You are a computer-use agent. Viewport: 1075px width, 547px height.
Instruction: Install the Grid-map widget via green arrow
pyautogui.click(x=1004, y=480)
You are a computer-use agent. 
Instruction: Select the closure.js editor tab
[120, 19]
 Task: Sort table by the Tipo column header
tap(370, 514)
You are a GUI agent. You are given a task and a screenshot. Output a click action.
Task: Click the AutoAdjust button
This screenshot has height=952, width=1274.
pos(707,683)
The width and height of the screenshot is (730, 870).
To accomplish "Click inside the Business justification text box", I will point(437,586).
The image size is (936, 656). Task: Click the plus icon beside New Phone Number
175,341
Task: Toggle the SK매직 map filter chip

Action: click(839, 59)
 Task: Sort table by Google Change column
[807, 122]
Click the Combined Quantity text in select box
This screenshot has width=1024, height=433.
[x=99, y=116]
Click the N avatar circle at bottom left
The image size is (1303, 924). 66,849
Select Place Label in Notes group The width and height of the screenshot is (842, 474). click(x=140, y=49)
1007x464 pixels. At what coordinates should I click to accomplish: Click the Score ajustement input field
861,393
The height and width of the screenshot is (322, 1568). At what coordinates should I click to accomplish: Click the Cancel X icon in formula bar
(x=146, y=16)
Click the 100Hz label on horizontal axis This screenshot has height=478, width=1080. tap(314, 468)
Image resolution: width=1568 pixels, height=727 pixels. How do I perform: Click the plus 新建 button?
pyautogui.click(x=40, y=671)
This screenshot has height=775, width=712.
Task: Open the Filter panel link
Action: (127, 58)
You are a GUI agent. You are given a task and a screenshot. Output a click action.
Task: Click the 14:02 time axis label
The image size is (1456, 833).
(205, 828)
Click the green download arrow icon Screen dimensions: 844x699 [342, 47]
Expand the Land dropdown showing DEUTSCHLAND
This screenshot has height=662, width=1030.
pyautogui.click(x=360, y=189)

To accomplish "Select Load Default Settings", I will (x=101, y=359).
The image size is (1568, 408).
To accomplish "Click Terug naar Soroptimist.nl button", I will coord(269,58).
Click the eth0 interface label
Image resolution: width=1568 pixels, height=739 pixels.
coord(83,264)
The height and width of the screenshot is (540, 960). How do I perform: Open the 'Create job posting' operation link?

• _PROBLEM DESCRIPTION_
Every entry in the data should be returned exactly.

• _TASK ANSWER_
You are a computer-use agent. Viewport: 1075px width, 547px height.
Instruction: Install the Grid-map widget via green arrow
pyautogui.click(x=1004, y=480)
You are a computer-use agent. 
Instruction: Select the closure.js editor tab
[120, 19]
 Task: Sort table by the Tipo column header
tap(370, 514)
You are a GUI agent. You are given a task and a screenshot. Output a click action.
Task: Click the AutoAdjust button
This screenshot has height=952, width=1274.
pos(707,683)
The width and height of the screenshot is (730, 870).
To accomplish "Click inside the Business justification text box", I will point(437,586).
The image size is (936, 656). Task: Click the plus icon beside New Phone Number
175,341
Task: Toggle the SK매직 map filter chip

Action: click(839, 59)
 Task: Sort table by Google Change column
[807, 122]
Click the Combined Quantity text in select box
This screenshot has width=1024, height=433.
[x=99, y=116]
Click the N avatar circle at bottom left
The image size is (1303, 924). 66,849
Select Place Label in Notes group The width and height of the screenshot is (842, 474). click(x=140, y=49)
1007x464 pixels. At what coordinates should I click to accomplish: Click the Score ajustement input field
861,393
The height and width of the screenshot is (322, 1568). At what coordinates should I click to accomplish: Click the Cancel X icon in formula bar
(x=146, y=16)
Click the 100Hz label on horizontal axis This screenshot has height=478, width=1080. tap(314, 468)
Image resolution: width=1568 pixels, height=727 pixels. How do I perform: Click the plus 新建 button?
pyautogui.click(x=40, y=671)
This screenshot has height=775, width=712.
Task: Open the Filter panel link
Action: (127, 58)
You are a GUI agent. You are given a task and a screenshot. Output a click action.
Task: Click the 14:02 time axis label
The image size is (1456, 833).
(205, 828)
Click the green download arrow icon Screen dimensions: 844x699 [342, 47]
Expand the Land dropdown showing DEUTSCHLAND
This screenshot has height=662, width=1030.
pyautogui.click(x=360, y=189)

To accomplish "Select Load Default Settings", I will (x=101, y=359).
The image size is (1568, 408).
To accomplish "Click Terug naar Soroptimist.nl button", I will coord(269,58).
Click the eth0 interface label
Image resolution: width=1568 pixels, height=739 pixels.
coord(83,264)
The height and width of the screenshot is (540, 960). How do I perform: Open the 'Create job posting' operation link?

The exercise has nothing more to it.